Joe is The Future’s sage of sorts, reaffirming Jason’s belief in his troubled relationship and allaying his fears about life after 40. Joe provides the voice for the moon, too, which gives Jason advice after he stops time for reals upon discovering Sophie’s infidelity. But in The Future, one of the most unrelentingly devastating films in memory, solutions don’t come from the wisdom of old folks or from anything else. Not even catharsis.
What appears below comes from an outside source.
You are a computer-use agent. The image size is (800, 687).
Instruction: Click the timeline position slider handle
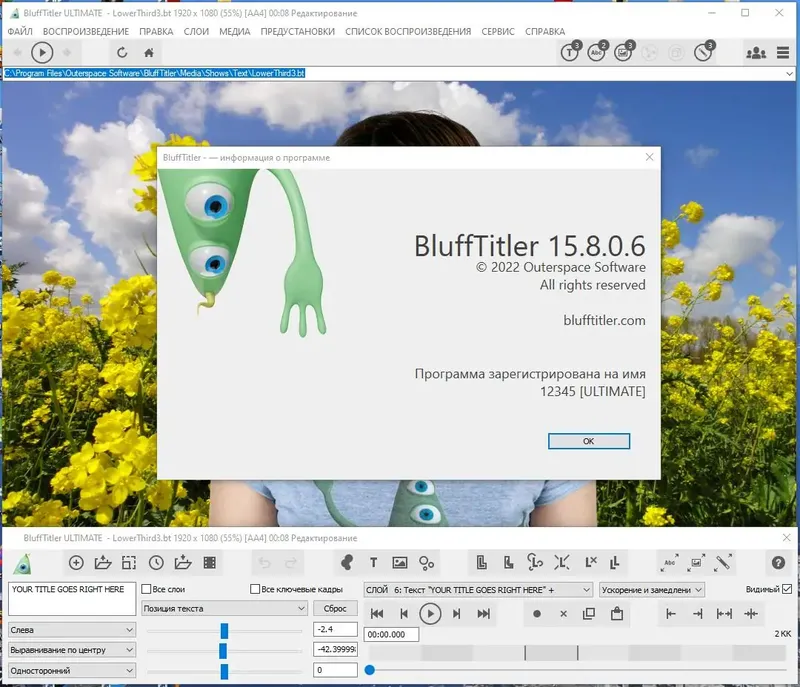tap(370, 670)
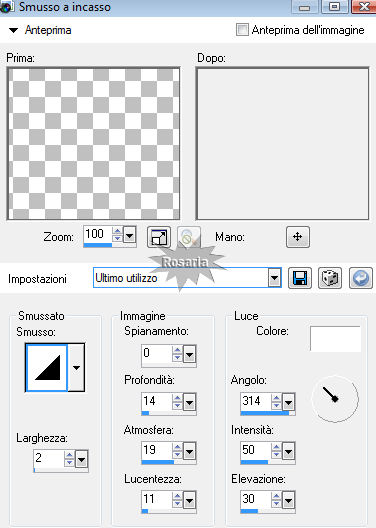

From Jon Brion’s indispensable score to Miranda July’s character’s performance-piece-worthy dances, The Future is unbelievably original. But its closest relative — in spirit, if not aesthetics or tone — might be one of cinema’s most well-known: Bergman’s Scenes from a Marriage, which shows a couple fall in and out of love (and then die) with incredible realism (it’s so long it almost feels like it happens in real time). Both films create crushing devastation out of everyday monogamy, love, and mortality. July’s more expansive in her thematic scope, but more importantly, she never gives the audience the catharsis of a cinematic pummeling like a brutal argument, falling out of love, or the death of a character. In Scenes from a Marriage, the terror is always immediate, even when it’s growing old and dying. But in The Future, the immediate is never so bad. There’s no possibility of relief, since it hasn’t happened. And it never will: the future might be death, but it will never be the present.
Filmmakers have been fascinated with time since there have been films: bending it, compressing it, reversing it, drawing it out, and making it perform all kinds of technical tricks. But perhaps no film has more rigorously explored our emotional relationship with it. Turns out, it’s a brutal one.